Alice, minha sobrinha, de apenas 8 anos, manda mensagens diárias. A criatividade dela é notável. Sempre tem uma resposta para tudo, impressiona pela maneira rápida como formula soluções e cria histórias com várias personagens. Todos os dias, recebo notificações dela. Primeiro vem o desenho, depois um áudio que explica a história toda, tintim por tintim.
Mas sei que por trás de toda essa disposição para inventar outras realidades, ela sente muita falta da escola, dos amigos, da convivência em um mundo sem a máscara da Mulher Maravilha, que ela me mostrou toda orgulhosa.
Embora a capacidade dela de criar seja muito alta, o trabalho de imaginar outros mundos fica mais confuso, quando o único universo que se pode acessar por aqui são os limites dados pelas paredes do apartamento.
Perguntei a ela qual a primeira coisa que ela pretende fazer quando tudo isso acabar. A resposta curta e direta: “Vou correndo para a rua gritar: liberdade! Liberdade!”. Ela não me perguntou de volta o que eu pretendo fazer quando for seguro estar de volta às ruas. Não me importei. Eu não saberia mesmo o que responder nessa situação.

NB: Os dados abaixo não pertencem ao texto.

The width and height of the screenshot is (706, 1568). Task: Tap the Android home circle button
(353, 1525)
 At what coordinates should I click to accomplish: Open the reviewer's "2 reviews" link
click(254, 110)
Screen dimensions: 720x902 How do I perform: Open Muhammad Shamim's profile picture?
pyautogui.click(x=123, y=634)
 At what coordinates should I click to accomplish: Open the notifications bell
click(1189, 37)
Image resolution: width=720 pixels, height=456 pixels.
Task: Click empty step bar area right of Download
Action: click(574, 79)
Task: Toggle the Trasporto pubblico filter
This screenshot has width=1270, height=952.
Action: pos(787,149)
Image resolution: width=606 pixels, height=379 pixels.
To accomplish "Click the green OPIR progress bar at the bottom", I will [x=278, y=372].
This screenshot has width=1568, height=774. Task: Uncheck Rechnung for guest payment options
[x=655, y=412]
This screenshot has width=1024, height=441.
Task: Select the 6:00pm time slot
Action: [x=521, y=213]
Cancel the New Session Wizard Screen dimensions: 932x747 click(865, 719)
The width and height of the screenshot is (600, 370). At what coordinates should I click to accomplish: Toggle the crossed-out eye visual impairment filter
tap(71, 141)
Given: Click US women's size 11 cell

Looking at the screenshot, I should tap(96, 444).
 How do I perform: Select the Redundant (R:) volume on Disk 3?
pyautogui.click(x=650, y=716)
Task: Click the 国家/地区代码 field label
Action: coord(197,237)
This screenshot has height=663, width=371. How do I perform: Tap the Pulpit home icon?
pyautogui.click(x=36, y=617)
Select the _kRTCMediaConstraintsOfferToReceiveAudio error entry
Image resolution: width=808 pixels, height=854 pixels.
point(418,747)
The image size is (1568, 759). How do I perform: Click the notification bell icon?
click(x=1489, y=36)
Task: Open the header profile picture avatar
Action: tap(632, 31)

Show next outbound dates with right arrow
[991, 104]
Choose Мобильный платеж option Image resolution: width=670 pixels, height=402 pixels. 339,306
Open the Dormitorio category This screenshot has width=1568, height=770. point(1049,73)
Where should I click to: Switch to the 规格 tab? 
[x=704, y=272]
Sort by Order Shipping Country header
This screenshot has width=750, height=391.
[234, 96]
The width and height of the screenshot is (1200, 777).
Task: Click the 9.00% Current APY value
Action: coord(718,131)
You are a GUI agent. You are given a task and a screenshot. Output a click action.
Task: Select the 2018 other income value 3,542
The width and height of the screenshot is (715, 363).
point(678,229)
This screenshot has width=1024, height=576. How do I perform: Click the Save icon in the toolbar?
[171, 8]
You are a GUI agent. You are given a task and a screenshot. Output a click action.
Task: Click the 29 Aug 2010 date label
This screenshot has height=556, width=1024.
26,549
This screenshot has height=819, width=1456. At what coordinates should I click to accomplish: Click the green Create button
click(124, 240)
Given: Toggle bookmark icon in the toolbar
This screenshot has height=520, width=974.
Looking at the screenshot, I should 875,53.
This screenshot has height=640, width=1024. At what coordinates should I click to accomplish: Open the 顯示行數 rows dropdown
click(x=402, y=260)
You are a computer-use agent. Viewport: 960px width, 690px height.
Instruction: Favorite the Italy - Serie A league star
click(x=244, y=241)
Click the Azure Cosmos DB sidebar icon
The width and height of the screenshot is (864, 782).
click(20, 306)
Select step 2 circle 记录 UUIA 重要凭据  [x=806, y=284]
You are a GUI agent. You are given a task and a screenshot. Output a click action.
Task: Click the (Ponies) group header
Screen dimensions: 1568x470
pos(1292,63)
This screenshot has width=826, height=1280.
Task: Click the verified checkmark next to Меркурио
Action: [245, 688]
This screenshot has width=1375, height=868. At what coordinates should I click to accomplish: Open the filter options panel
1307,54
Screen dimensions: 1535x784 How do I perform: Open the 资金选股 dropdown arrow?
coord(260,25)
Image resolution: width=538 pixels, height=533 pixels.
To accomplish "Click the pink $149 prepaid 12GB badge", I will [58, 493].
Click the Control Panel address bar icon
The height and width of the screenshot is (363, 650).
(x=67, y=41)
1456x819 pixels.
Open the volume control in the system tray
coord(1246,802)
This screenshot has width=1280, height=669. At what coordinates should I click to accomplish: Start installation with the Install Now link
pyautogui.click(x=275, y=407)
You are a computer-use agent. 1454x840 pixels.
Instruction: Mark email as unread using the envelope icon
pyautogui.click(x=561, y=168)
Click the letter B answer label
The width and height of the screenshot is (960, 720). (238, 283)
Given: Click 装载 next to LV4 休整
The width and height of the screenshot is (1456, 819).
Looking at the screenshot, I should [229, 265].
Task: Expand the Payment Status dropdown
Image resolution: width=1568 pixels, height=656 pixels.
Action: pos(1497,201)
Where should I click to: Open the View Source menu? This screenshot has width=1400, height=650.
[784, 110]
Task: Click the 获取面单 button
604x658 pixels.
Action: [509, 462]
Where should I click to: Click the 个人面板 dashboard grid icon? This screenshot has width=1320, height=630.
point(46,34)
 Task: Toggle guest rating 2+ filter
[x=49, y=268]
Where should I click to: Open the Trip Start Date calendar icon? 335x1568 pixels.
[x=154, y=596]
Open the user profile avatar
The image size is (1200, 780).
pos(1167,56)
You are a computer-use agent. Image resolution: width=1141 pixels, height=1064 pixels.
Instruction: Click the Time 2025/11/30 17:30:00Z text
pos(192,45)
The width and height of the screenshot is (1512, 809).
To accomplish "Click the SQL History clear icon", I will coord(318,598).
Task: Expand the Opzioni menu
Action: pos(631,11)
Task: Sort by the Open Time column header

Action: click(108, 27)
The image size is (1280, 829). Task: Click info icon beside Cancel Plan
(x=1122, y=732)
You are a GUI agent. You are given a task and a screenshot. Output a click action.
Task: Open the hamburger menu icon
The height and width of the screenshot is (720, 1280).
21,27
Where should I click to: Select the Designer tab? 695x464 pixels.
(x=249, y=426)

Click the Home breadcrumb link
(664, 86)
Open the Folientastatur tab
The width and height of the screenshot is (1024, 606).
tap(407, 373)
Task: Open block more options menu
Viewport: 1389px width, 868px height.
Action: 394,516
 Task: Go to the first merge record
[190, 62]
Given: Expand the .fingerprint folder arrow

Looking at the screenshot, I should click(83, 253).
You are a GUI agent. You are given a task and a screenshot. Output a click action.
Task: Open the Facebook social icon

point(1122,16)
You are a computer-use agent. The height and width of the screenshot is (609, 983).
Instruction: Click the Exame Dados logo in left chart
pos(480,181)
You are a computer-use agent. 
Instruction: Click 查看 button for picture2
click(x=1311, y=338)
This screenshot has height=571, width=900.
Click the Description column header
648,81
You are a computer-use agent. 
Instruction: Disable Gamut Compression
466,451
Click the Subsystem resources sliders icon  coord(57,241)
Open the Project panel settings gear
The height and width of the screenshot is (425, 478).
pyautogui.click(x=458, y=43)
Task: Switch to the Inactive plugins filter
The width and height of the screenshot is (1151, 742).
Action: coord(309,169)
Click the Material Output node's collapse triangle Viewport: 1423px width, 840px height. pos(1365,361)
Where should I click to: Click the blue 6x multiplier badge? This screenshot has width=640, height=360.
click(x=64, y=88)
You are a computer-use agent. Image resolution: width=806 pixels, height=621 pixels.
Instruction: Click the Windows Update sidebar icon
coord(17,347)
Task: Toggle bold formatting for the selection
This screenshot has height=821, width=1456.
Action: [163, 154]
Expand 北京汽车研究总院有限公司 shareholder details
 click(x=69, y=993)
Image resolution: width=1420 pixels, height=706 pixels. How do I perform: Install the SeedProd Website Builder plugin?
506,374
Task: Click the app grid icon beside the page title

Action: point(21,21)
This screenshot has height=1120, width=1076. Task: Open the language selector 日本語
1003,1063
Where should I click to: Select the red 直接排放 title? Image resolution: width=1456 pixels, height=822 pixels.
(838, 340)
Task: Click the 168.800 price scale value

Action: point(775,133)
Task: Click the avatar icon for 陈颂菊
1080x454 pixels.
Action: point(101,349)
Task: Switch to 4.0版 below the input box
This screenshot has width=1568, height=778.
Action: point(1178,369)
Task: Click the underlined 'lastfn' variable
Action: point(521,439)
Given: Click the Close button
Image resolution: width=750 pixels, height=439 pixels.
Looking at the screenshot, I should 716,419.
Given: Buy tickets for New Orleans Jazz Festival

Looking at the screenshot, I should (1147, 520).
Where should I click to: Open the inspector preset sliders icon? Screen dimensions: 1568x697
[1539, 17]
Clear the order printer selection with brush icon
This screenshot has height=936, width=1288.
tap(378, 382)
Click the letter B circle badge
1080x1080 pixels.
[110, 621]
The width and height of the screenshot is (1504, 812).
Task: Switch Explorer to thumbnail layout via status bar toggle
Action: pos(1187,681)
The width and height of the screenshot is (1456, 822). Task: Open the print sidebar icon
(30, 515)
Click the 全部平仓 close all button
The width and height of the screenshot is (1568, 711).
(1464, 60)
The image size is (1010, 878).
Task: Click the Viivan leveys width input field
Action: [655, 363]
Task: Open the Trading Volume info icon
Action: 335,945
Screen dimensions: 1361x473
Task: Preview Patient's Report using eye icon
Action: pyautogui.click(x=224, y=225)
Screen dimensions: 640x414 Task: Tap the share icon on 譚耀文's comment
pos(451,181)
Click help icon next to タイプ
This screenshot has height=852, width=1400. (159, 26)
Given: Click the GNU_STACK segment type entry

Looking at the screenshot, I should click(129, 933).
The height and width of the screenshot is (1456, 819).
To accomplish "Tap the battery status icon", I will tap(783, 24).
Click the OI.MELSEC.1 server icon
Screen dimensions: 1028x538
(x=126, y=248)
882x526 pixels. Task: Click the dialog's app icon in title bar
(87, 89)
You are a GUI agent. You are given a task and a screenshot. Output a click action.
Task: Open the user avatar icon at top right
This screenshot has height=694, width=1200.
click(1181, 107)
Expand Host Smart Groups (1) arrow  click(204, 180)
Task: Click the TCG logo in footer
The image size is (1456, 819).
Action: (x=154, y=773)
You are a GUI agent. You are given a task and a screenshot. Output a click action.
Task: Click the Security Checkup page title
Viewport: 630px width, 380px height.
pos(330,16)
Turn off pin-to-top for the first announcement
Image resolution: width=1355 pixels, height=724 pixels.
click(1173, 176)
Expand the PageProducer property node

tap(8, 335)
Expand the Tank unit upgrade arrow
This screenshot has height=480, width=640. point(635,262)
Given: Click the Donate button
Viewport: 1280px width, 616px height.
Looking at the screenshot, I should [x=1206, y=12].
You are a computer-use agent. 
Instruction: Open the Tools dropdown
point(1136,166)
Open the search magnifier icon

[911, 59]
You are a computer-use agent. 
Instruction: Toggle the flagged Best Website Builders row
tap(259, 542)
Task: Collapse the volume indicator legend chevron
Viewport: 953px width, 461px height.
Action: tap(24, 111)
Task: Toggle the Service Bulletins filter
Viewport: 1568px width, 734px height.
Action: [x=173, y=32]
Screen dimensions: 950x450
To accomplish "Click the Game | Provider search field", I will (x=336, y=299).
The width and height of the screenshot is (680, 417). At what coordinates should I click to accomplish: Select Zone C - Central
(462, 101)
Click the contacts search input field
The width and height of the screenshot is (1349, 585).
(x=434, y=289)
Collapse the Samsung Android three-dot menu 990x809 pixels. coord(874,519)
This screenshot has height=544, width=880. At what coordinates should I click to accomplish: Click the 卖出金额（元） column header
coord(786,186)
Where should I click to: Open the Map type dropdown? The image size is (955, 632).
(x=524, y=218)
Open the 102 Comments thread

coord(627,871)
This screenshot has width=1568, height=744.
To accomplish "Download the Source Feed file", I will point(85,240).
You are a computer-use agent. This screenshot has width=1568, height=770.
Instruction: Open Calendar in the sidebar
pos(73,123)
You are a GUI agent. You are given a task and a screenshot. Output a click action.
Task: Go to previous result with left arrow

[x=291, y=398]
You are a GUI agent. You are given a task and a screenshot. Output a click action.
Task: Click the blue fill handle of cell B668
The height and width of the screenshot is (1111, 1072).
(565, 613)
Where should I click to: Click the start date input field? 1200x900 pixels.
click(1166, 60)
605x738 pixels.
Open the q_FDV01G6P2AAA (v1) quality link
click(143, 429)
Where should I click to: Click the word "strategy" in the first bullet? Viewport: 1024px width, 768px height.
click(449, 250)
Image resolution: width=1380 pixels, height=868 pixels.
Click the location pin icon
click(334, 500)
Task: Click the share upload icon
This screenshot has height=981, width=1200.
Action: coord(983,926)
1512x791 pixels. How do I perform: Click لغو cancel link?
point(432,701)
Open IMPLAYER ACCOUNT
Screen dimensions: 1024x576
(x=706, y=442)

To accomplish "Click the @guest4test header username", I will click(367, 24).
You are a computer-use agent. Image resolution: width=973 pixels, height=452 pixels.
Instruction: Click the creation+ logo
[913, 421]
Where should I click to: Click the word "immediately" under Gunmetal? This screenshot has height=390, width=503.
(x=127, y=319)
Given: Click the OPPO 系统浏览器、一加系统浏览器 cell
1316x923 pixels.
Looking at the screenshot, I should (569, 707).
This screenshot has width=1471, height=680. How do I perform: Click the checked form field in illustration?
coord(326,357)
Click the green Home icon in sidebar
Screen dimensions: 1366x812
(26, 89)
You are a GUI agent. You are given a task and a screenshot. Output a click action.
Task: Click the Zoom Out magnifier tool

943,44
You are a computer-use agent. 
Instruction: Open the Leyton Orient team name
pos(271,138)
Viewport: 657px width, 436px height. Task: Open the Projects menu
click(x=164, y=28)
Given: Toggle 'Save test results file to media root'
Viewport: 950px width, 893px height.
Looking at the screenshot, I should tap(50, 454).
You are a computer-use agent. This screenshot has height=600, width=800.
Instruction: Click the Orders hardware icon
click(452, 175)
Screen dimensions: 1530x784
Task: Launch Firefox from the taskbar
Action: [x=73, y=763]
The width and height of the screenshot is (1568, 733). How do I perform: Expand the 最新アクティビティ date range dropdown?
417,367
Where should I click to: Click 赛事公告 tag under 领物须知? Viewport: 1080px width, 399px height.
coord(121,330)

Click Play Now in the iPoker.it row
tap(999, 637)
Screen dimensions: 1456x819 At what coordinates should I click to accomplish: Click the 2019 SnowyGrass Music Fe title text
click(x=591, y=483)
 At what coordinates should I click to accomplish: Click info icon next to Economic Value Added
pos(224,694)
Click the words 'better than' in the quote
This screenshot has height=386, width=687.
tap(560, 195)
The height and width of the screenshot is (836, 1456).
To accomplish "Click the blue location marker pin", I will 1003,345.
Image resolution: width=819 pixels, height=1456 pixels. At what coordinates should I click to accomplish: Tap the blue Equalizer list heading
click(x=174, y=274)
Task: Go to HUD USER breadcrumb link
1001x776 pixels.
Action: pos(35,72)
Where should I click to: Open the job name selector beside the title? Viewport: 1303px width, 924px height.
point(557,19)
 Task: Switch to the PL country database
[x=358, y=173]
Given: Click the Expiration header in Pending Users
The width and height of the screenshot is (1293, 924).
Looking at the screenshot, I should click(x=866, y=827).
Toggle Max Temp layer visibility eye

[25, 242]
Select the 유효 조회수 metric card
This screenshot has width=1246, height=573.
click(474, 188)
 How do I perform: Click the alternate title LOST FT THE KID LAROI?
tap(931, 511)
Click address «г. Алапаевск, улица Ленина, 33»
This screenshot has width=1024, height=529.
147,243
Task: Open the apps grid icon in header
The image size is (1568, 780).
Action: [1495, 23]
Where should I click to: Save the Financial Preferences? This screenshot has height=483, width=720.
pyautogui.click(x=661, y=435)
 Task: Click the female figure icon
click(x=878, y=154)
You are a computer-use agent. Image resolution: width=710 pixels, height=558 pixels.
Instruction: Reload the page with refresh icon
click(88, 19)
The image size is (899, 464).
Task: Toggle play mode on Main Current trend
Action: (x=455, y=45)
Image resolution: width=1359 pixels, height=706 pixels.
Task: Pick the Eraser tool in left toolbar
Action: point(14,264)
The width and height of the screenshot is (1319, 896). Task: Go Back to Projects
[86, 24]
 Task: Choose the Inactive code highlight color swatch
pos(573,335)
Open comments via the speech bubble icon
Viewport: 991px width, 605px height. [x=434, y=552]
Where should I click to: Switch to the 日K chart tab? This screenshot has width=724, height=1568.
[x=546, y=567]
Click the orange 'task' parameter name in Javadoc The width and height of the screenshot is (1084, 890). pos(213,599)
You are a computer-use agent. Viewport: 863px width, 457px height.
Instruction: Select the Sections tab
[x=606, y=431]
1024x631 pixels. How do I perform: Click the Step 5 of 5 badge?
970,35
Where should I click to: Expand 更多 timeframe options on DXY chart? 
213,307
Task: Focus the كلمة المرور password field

Ao contrário dos adultos com quem lido, imersos em incertezas, que andam ensimesmados, angustiados e ansiosos com o por vir, Alice me ensina a enxergar melhor as cores que estão bem na minha frente e eu não consigo ver. Com sua esperteza infantil, ela me deixa sem palavras e me faz pensar no aqui/agora. Do jeito dela, me conta que o futuro também pode ser inventado, ainda que não tenhamos a menor ideia de como ele será. São os desenhos e histórias caprichados de Alice que plantam alguma esperança. Se ela quiser mesmo sair gritando pelas ruas, eu quero estar com ela.